Recorded information:
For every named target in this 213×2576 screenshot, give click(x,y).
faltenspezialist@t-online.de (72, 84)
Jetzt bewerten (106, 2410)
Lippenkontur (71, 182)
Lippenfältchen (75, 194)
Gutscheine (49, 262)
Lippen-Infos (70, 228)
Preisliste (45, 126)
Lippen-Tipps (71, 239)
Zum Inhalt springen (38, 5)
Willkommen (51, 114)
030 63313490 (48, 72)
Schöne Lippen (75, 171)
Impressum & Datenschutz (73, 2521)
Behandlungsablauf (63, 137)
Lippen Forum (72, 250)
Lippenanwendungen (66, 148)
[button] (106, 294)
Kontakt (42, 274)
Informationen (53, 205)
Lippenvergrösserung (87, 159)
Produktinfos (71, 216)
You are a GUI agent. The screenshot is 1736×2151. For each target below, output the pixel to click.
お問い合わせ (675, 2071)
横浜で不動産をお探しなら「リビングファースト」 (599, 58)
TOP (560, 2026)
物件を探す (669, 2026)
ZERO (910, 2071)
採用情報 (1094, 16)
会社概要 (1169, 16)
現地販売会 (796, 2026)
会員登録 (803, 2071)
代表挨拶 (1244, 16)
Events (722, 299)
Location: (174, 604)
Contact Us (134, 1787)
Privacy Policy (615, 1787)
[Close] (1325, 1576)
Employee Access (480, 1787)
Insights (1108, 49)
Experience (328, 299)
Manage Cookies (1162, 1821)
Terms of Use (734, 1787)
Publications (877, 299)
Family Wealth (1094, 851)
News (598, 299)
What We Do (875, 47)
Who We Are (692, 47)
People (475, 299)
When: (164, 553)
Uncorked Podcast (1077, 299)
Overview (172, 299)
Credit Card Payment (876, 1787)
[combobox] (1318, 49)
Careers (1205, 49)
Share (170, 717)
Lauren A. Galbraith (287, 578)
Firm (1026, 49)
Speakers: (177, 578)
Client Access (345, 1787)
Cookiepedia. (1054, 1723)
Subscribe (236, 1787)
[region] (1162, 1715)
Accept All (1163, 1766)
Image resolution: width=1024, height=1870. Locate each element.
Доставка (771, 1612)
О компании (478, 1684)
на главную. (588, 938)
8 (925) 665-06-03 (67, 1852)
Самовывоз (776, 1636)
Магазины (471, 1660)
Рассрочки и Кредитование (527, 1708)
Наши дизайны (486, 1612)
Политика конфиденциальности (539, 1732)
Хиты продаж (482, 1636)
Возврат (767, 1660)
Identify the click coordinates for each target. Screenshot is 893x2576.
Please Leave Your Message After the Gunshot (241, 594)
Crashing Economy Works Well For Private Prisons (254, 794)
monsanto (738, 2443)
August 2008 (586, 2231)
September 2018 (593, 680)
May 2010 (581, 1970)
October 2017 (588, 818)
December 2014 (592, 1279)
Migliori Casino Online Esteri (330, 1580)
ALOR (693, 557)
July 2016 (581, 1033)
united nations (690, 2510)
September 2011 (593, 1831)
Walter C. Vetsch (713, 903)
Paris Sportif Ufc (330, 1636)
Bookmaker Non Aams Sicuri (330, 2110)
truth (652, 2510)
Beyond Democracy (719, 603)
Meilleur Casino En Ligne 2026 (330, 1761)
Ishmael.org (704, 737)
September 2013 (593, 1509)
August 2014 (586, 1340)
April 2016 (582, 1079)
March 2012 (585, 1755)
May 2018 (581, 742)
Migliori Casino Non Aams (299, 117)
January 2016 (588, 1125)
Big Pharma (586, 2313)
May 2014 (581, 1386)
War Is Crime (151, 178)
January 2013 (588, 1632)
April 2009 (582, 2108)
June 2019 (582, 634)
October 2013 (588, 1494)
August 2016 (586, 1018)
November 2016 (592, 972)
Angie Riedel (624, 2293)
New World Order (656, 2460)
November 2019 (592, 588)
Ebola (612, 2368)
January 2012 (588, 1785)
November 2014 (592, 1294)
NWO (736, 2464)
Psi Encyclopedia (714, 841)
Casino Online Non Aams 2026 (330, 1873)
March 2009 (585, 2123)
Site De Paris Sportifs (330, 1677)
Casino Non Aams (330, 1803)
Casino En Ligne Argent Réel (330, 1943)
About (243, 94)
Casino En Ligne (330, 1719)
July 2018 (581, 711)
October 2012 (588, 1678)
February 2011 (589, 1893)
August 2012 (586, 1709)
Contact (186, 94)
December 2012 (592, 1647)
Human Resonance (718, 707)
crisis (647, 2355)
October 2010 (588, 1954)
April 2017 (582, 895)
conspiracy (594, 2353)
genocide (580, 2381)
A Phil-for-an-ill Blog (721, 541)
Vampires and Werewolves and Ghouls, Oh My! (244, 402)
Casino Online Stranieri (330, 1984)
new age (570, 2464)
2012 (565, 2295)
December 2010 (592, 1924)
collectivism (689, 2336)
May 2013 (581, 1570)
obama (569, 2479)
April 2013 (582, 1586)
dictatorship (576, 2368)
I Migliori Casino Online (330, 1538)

Task brief: All that should be written out is the stretch of lines above between the one holding "8 (925) 665-06-03 (67, 1852)" and the one holding "Identify the click", inclusive, exactly as given.

Solution:
8 (925) 665-06-03 (67, 1852)
Самовывоз (776, 1636)
Магазины (471, 1660)
Рассрочки и Кредитование (527, 1708)
Наши дизайны (486, 1612)
Политика конфиденциальности (539, 1732)
Хиты продаж (482, 1636)
Возврат (767, 1660)
Identify the click coordinates for each target. Screenshot is 893x2576.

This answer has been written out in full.